■ Texte sélectionné
==============================
Mon grand-père à gauche, son second à droite |
Leur
mission consiste vraisemblablement à repérer les champs de mines flottantes, voire
les sous-marins allemands qui menacent la navigation maritime, et de protéger
nos bâtiments en tirant au besoin de la mitrailleuse Lewis ou du canon de 47.
C’est dangereux, parce que les dirigeables sont alors gonflés à l’hydrogène,
particulièrement inflammable en cas d’attaque.
Ils voyagent, comme en témoigne
une photo de l’Enseigne Denielou à Sidi Ahmed, la base de dirigeables de Bizerte.
Je perds la trace de mon grand
père jusqu’au 6 mai 1920, date à laquelle le Journal Officiel indique que « Deniélou A.J.R., Brest, est autorisé à
rejoindre le port de Toulon à
l’expiration de son congé de convalescence ». A-t-il été malade ? A-t-il
eu un accident ? On ne sait pas.
Il rejoint donc Toulon mais n’y
reste pas longtemps puisque le 17 février 1921, le J.O. indique que Deniélou
A.J.R., Lieutenant de vaisseau, pilote de dirigeable en service à Cherbourg,
part en stage de contrôle au Centre École d’Aviation Maritime (CEAM) de
Rochefort. Il a donc pris du galon et va se perfectionner avant de prendre le
commandement d’un autre dirigeable. Ce sera l’AT-19, du 11 juin 1921 au 1er
juillet 1922. A.T. veut-dire
Astra-Torres, Astra étant la société constructrice et Torres étant l’Espagnol Leonardo Torres Quevedo, un inventeur génial, et pas seulement de dirigeables !
==============================
■ Données enregistrées
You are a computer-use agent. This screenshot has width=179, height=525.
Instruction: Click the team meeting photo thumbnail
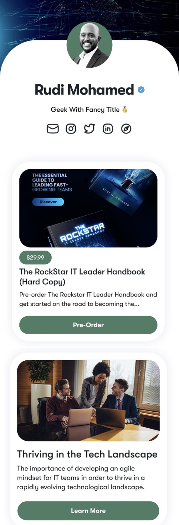tap(88, 400)
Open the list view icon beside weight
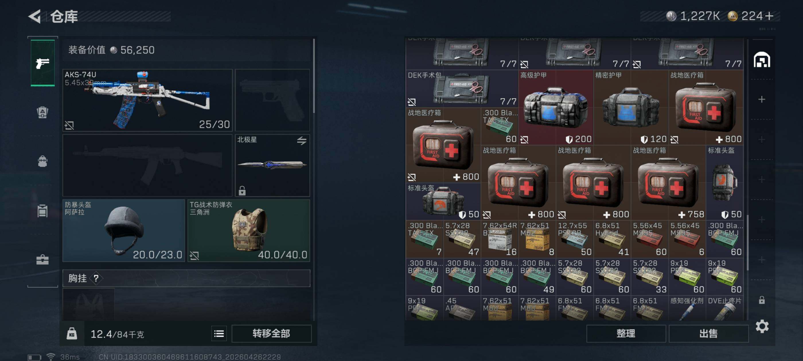Screen dimensions: 803x361 coord(219,334)
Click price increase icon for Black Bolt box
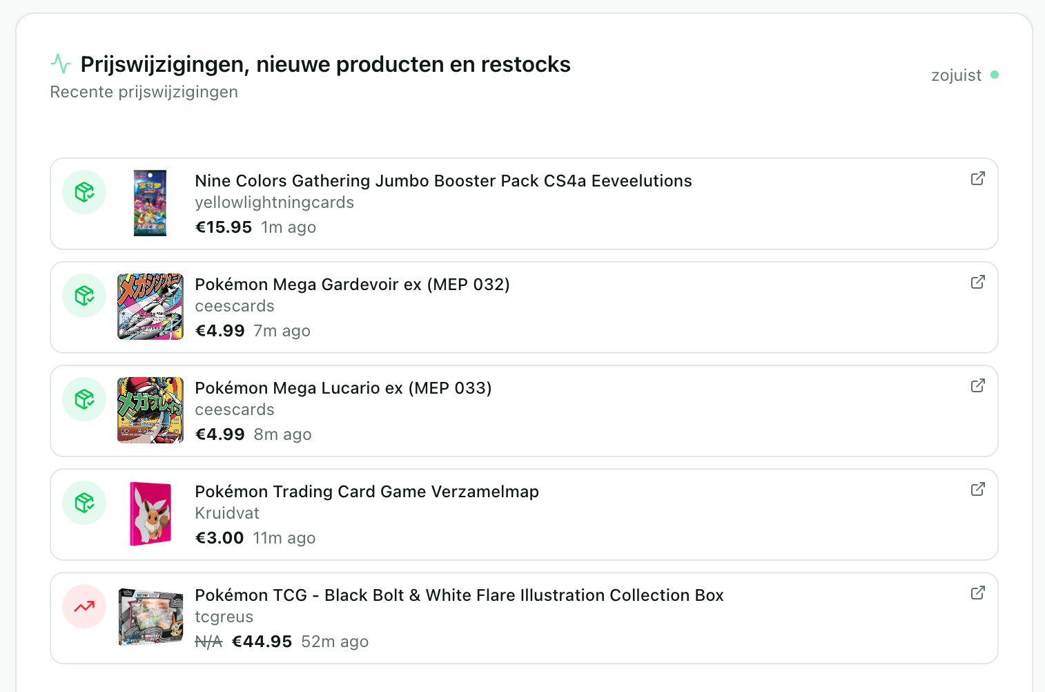 (84, 606)
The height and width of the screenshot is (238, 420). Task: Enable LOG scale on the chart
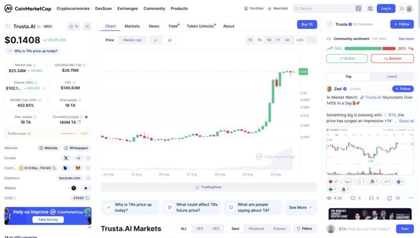(x=299, y=40)
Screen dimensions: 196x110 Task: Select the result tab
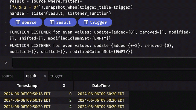pos(31,76)
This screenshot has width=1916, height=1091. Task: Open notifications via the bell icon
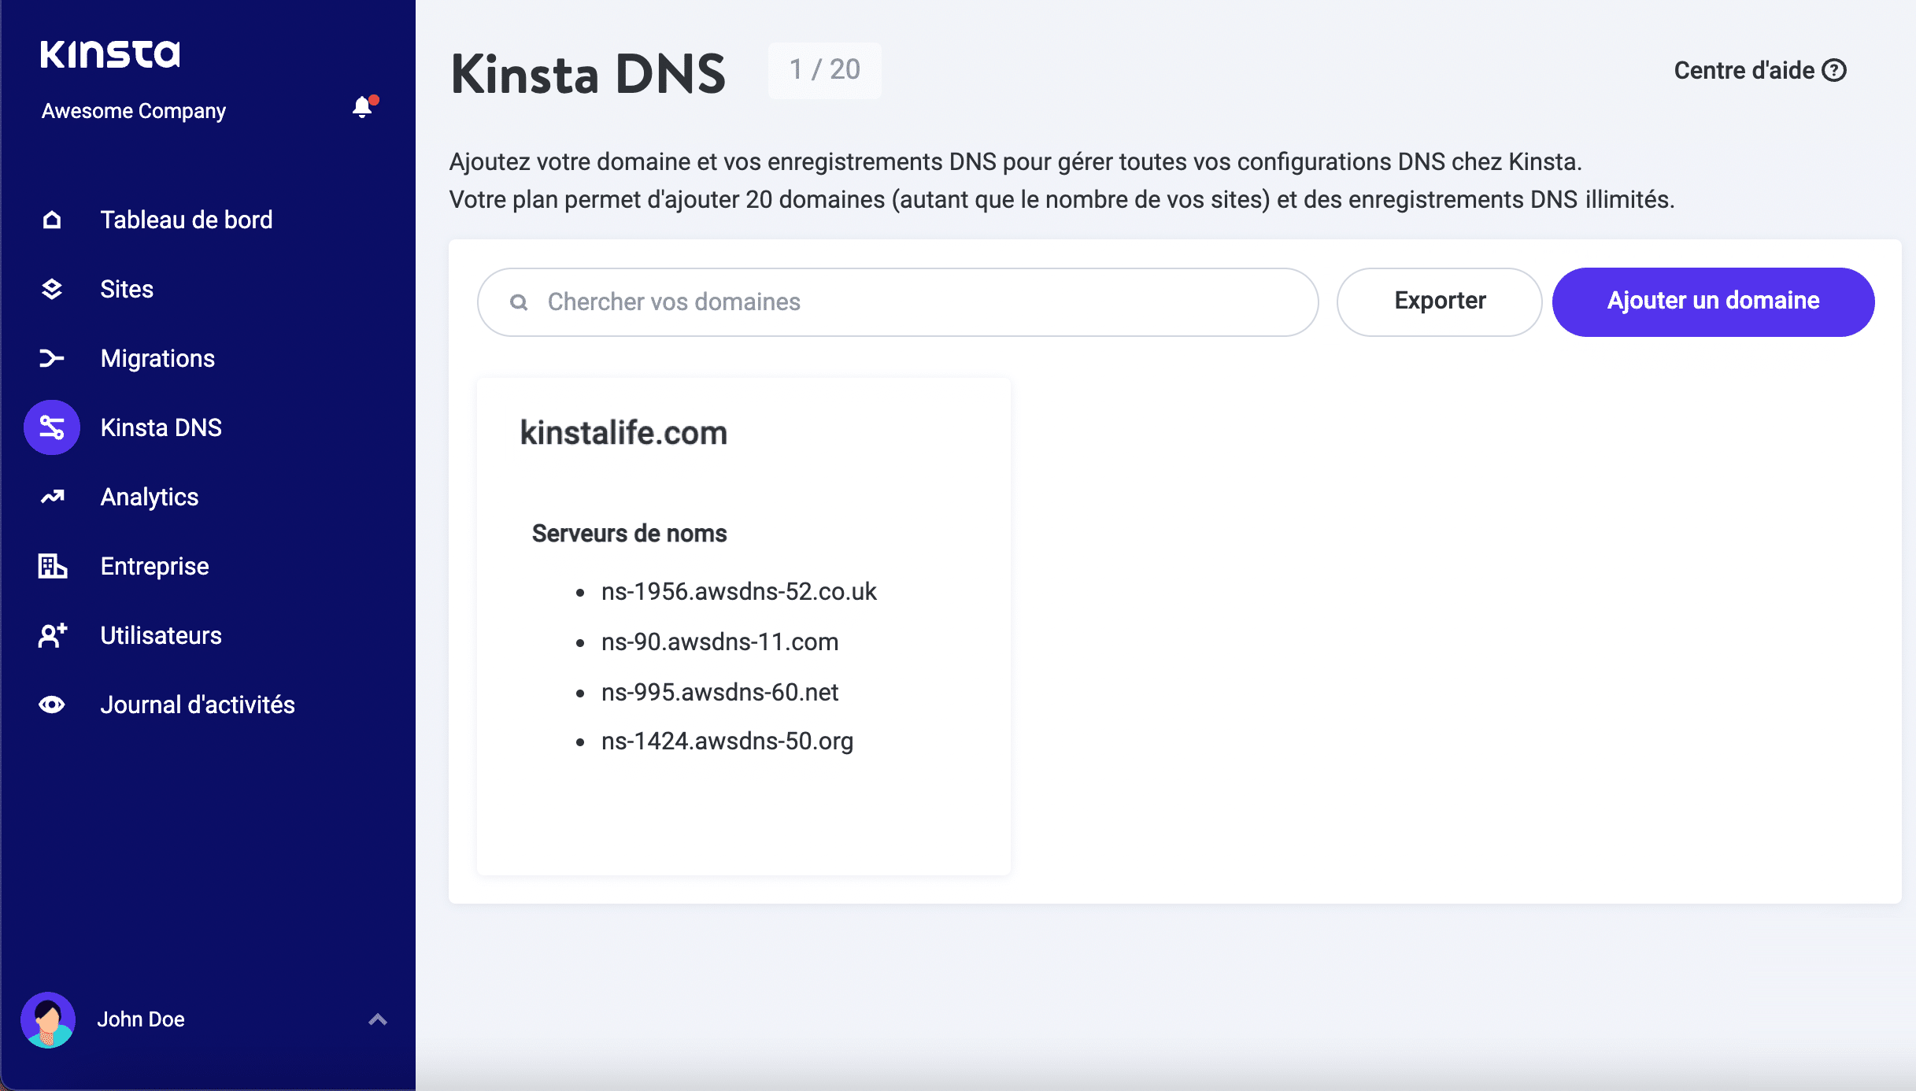(363, 108)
==============================
■ Tâches à réaliser
1. Recopiez le passage du texte sélectionné qui commence par "Mon grand-père à" et se poursuit jusqu'à "dirigeables de Bizerte.".
2. Résumez le texte sélectionné en deux phrases.
3. D'après le texte sélectionné, que signifient les lettres A.T. dans le nom du dirigeable AT-19 ?

■ Réponses aux tâches
1.
Mon grand-père à gauche, son second à droite |
Leur
mission consiste vraisemblablement à repérer les champs de mines flottantes, voire
les sous-marins allemands qui menacent la navigation maritime, et de protéger
nos bâtiments en tirant au besoin de la mitrailleuse Lewis ou du canon de 47.
C’est dangereux, parce que les dirigeables sont alors gonflés à l’hydrogène,
particulièrement inflammable en cas d’attaque.
Ils voyagent, comme en témoigne
une photo de l’Enseigne Denielou à Sidi Ahmed, la base de dirigeables de Bizerte.

2. Le grand-père, Deniélou, pilote de dirigeable, avait vraisemblablement pour mission de repérer les mines flottantes et les sous-marins allemands et de protéger les bâtiments français, une tâche dangereuse car les dirigeables étaient gonflés à l'hydrogène inflammable. Après un congé de convalescence, il rejoint Toulon, devient lieutenant de vaisseau, part en stage au CEAM de Rochefort en 1921, puis commande le dirigeable AT-19 du 11 juin 1921 au 1er juillet 1922.

3. Astra-Torres.